• Given task: Copy out the data below word for word. Leave out the pictures.

(Screen element location data)
■ ■ ■

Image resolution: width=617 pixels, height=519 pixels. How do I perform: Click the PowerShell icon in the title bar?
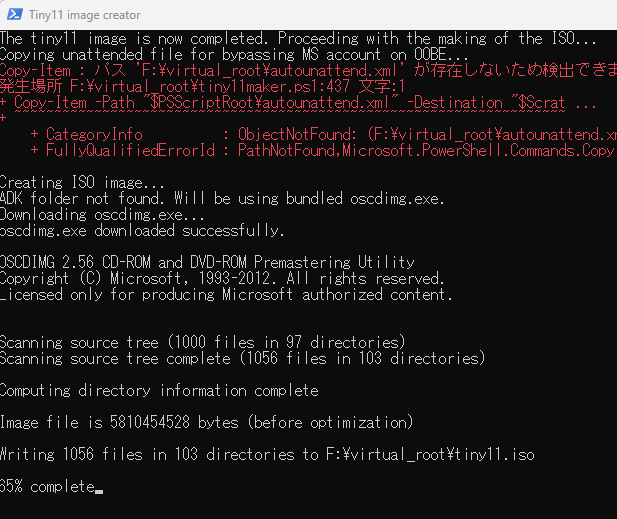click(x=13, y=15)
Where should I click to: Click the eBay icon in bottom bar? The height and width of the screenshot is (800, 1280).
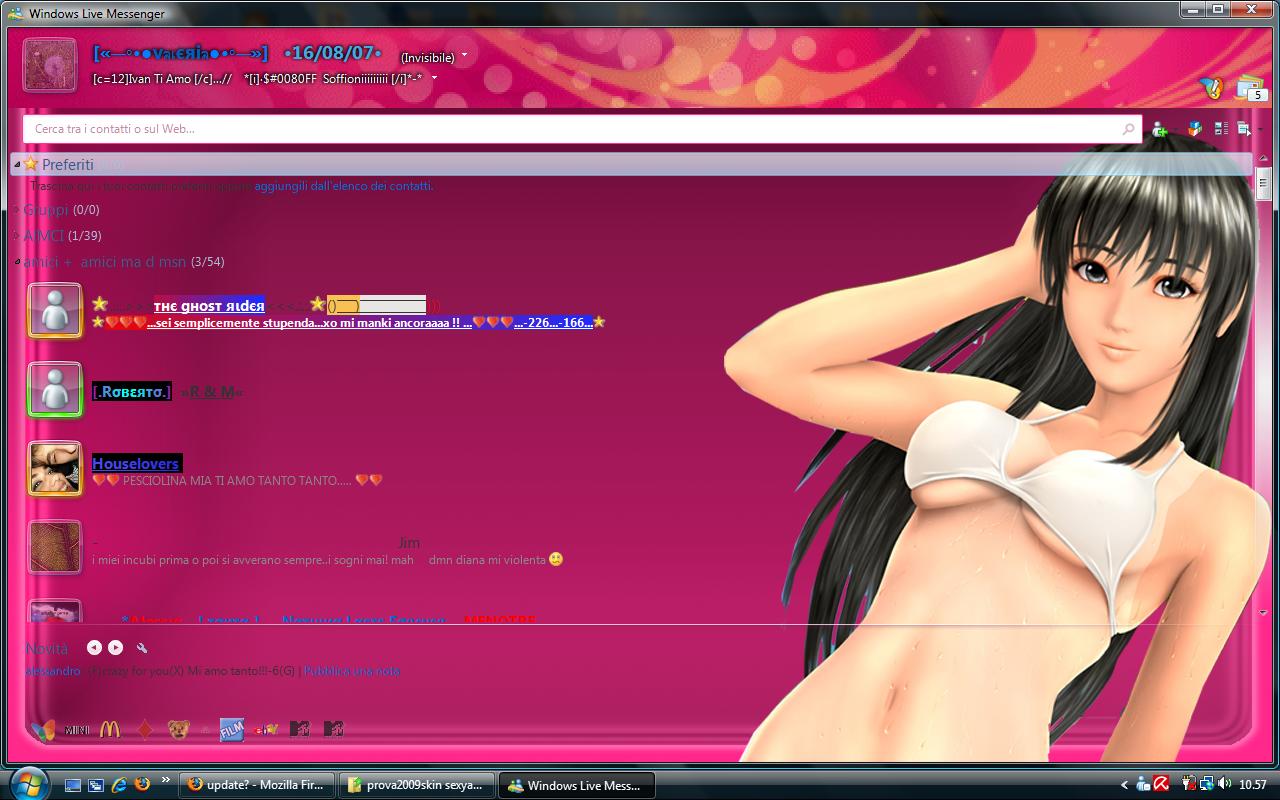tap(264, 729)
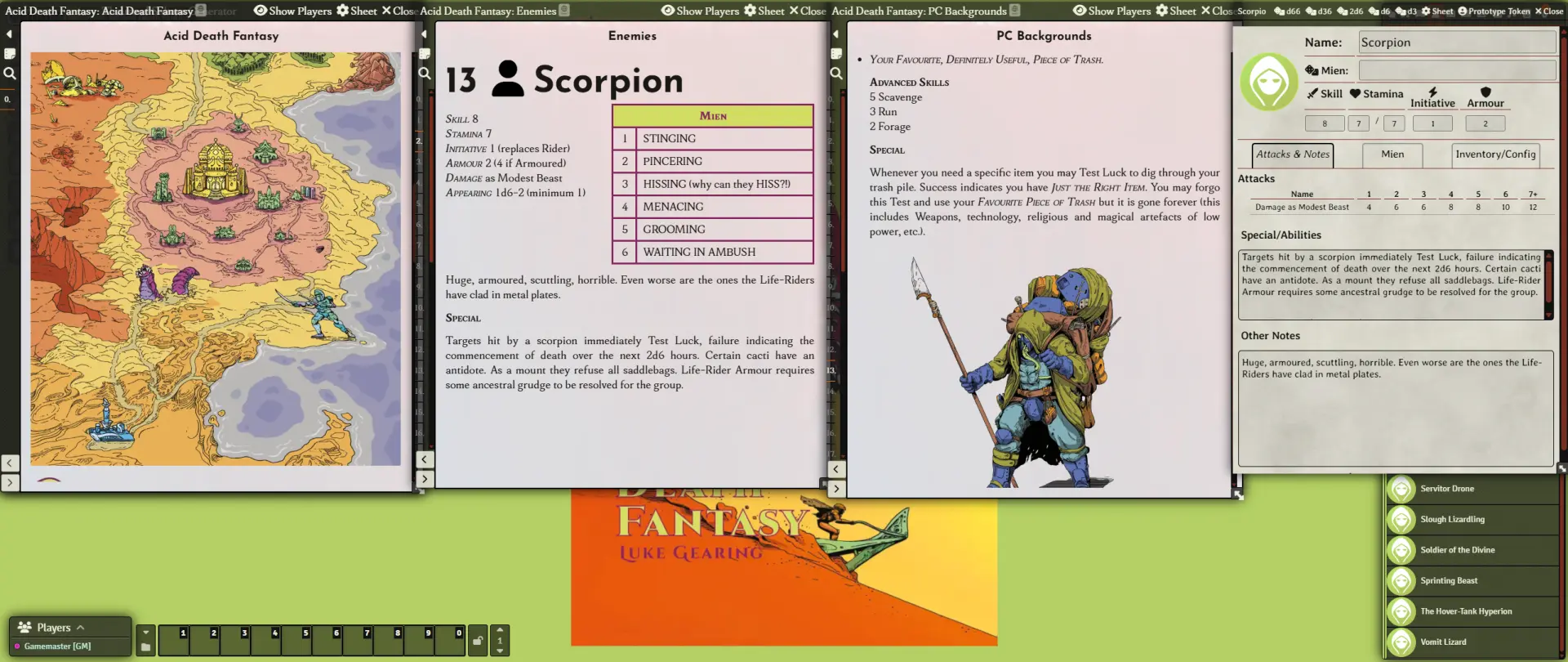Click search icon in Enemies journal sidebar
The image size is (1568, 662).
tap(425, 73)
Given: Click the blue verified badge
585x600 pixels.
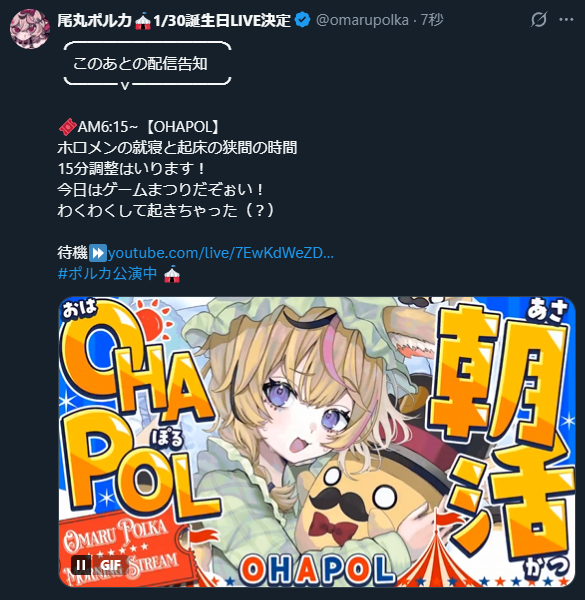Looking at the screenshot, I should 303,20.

■ ■ ■

• Finished answer:
Image resolution: width=617 pixels, height=519 pixels. How do I perform: Click the PowerShell icon in the title bar?
click(x=13, y=15)
Where should I click to: Click the eBay icon in bottom bar? The height and width of the screenshot is (800, 1280).
tap(264, 729)
Click search icon in Enemies journal sidebar
The image size is (1568, 662).
tap(425, 73)
Given: Click the blue verified badge
585x600 pixels.
Looking at the screenshot, I should 303,20.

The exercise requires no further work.